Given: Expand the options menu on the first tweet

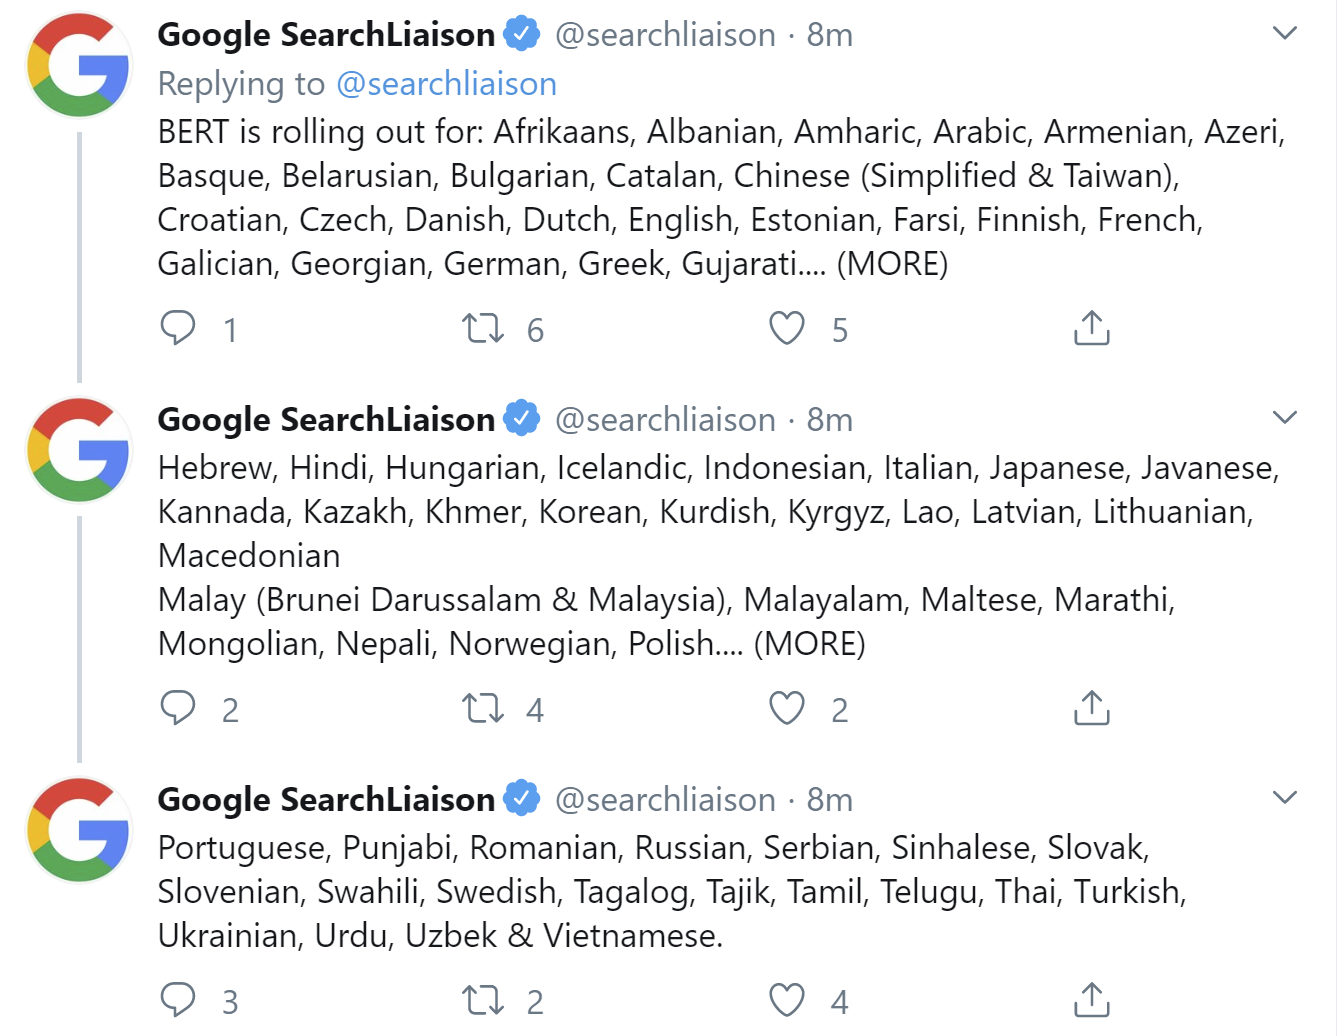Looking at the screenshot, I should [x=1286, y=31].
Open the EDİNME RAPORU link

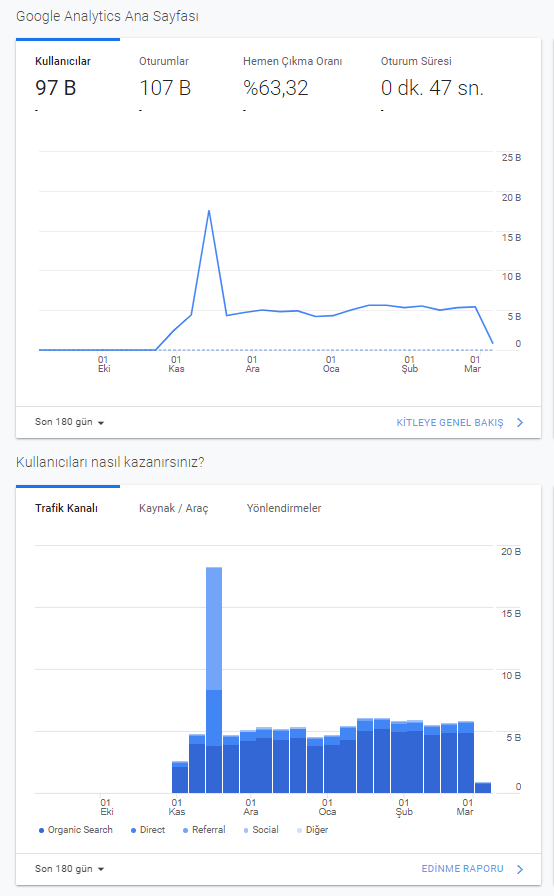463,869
==
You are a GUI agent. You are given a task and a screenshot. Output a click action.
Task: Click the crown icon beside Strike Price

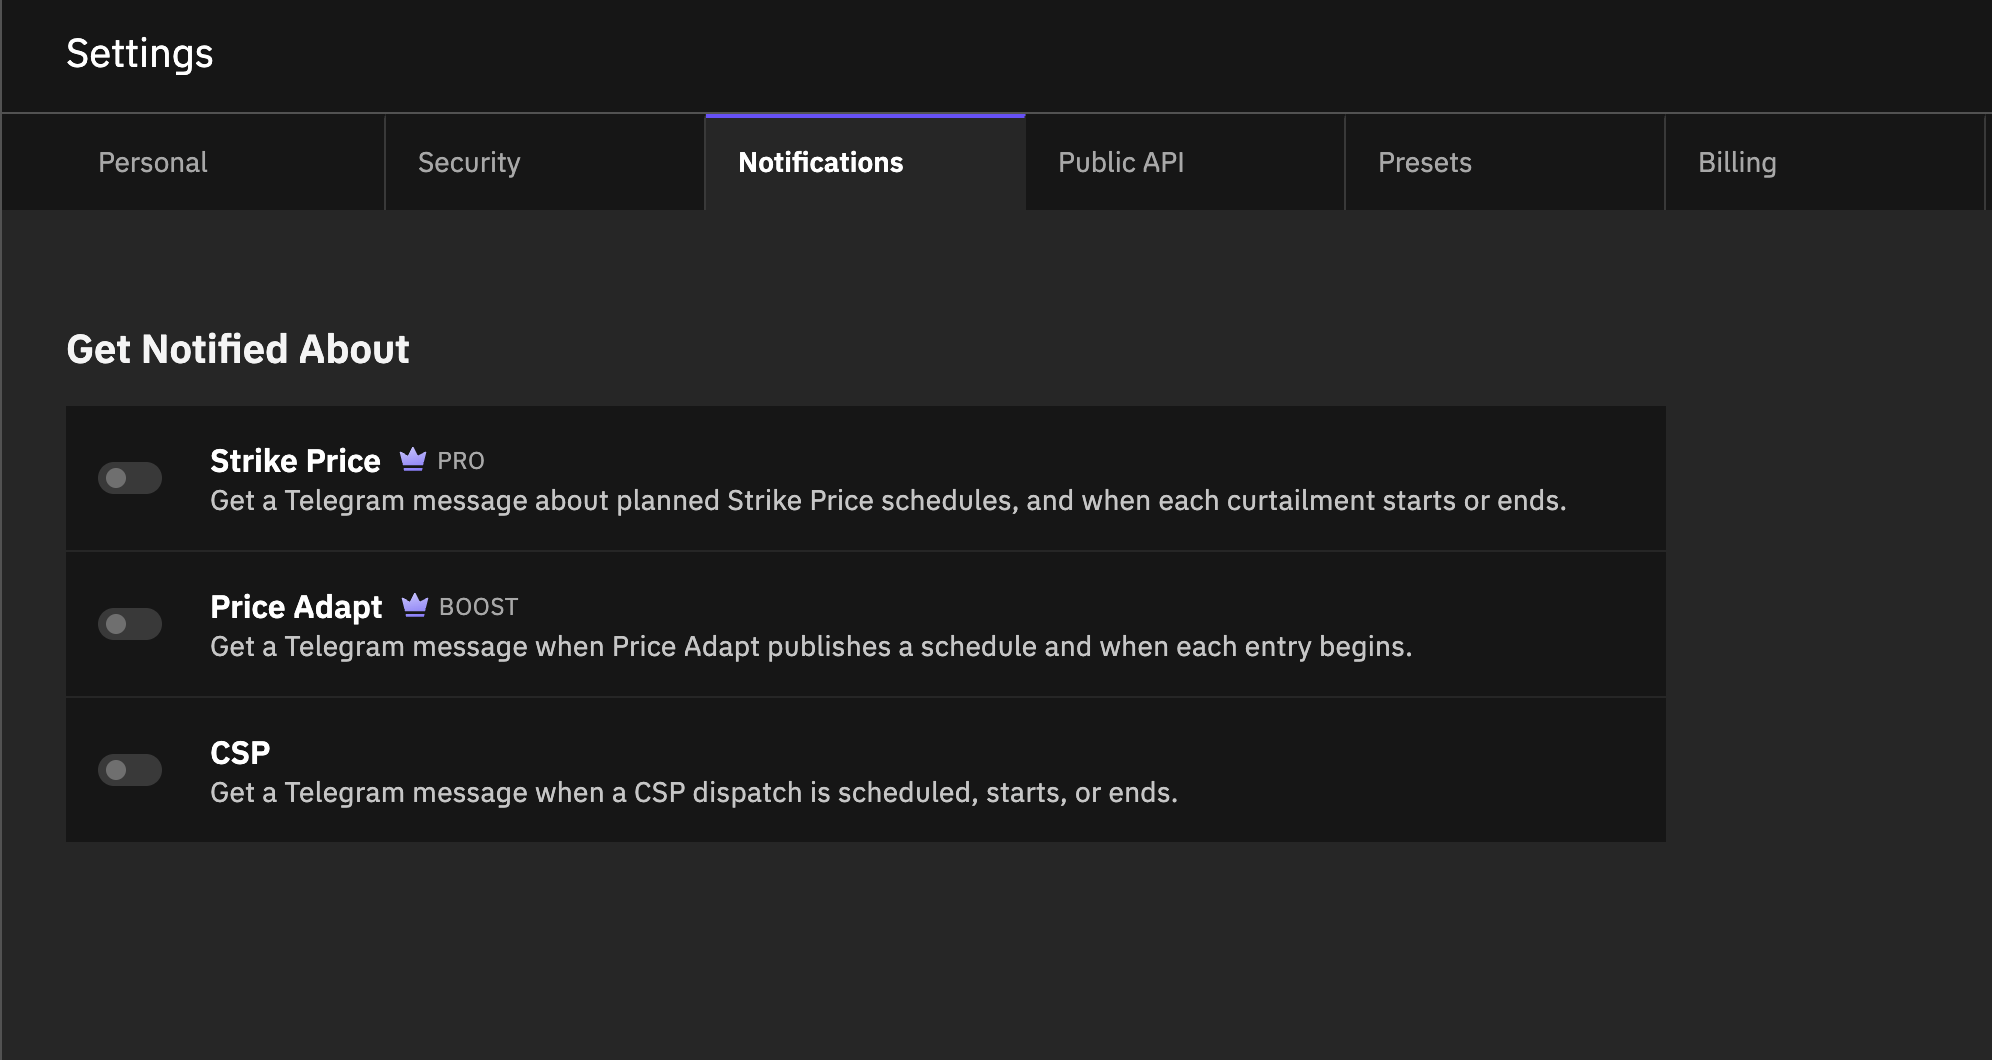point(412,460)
--
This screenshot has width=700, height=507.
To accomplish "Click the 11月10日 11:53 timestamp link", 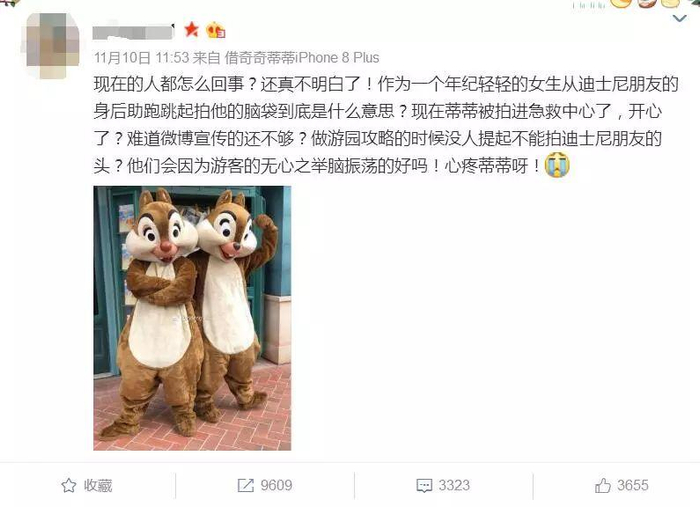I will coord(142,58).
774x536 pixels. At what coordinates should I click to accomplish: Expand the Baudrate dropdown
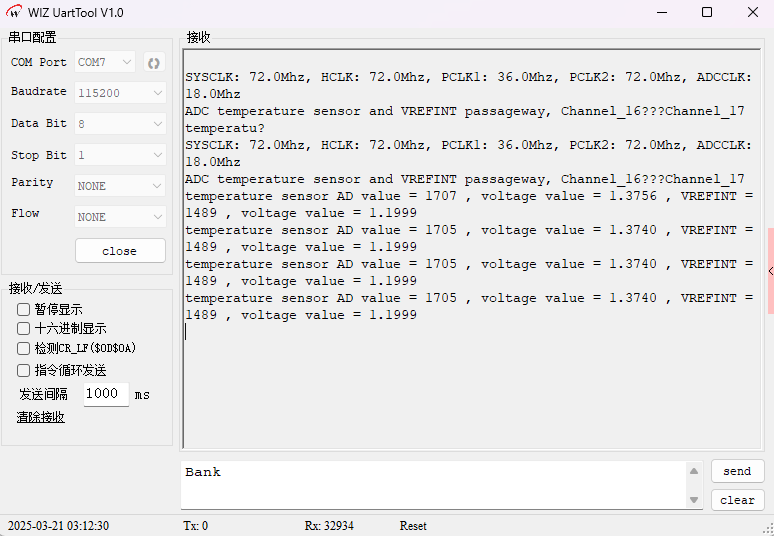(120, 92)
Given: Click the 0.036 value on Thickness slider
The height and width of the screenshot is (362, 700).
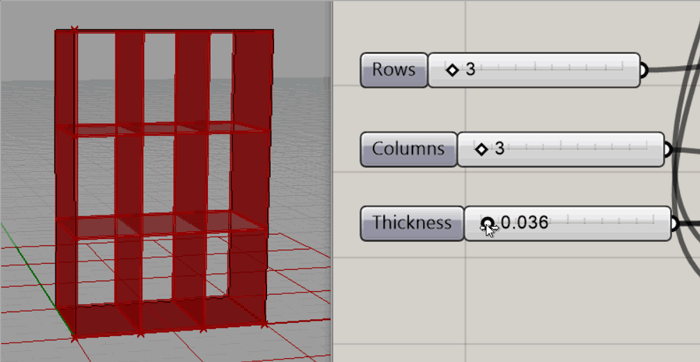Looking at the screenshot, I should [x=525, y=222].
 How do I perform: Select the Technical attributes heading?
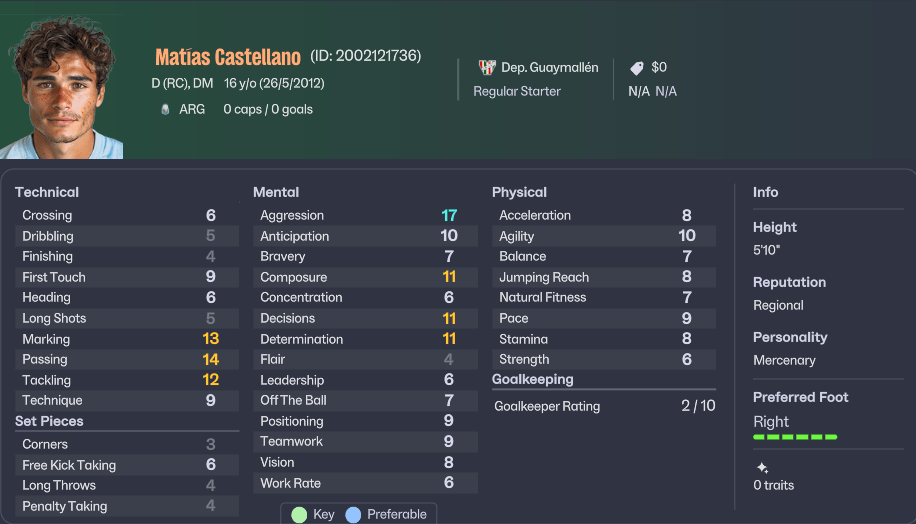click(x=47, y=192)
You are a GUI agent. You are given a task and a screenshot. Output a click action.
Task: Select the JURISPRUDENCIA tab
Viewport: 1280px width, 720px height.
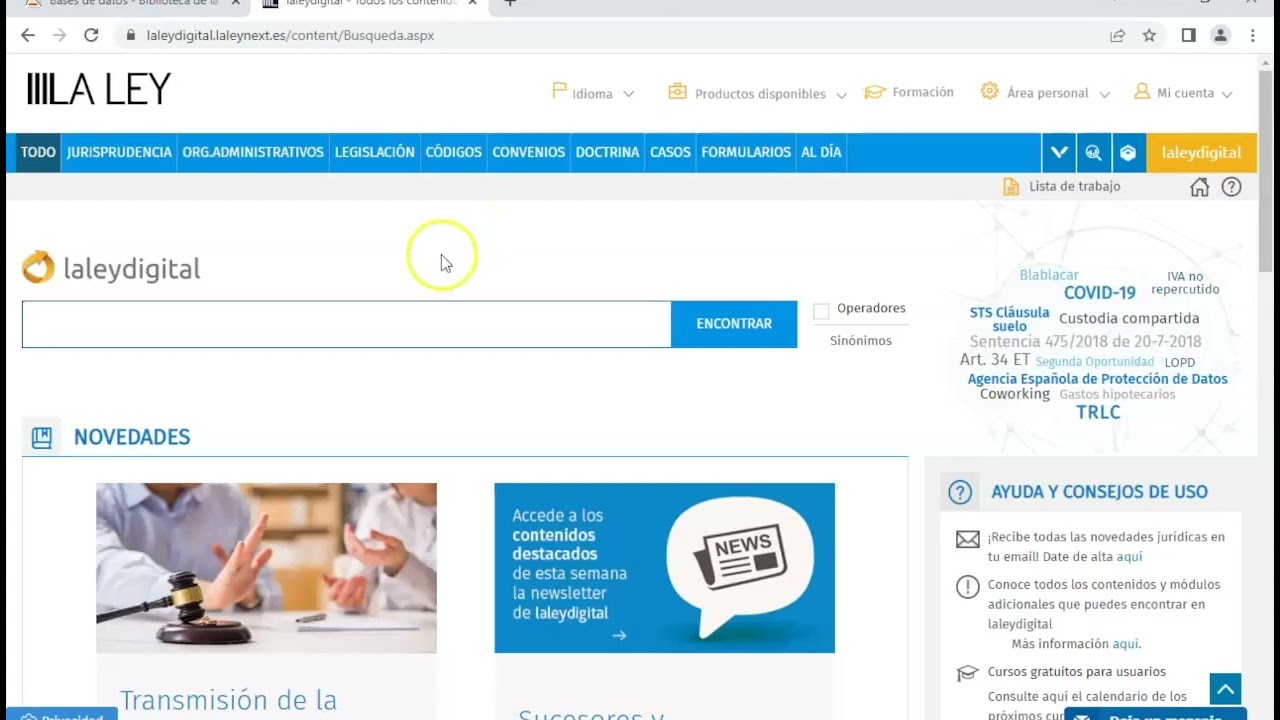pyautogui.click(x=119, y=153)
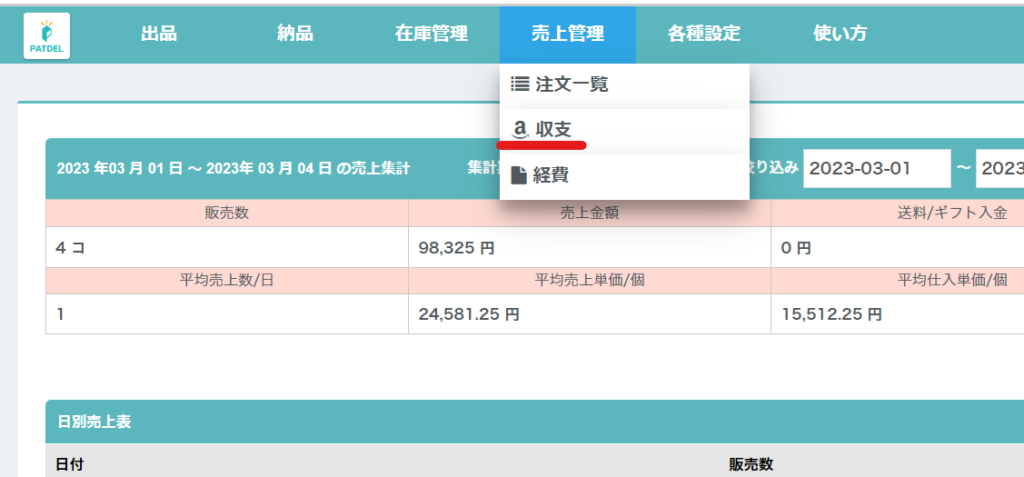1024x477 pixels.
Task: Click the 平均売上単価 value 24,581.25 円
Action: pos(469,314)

*TASK INSTRUCTIONS*
Copy word for word only the lines above from the one with "774x536 pixels. At" through the one with "Task: Select the JURISPRUDENCIA tab". Leave pictures out.

*YOUR RESPONSE*
774x536 pixels. At what coordinates should I click to accomplish: Expand the Baudrate dropdown
(120, 92)
Given: Click the 0.036 value on Thickness slider
The height and width of the screenshot is (362, 700).
Looking at the screenshot, I should [x=525, y=222].
 How do I perform: Select the Technical attributes heading?
click(x=47, y=192)
You are a GUI agent. You are given a task and a screenshot. Output a click action.
Task: Select the JURISPRUDENCIA tab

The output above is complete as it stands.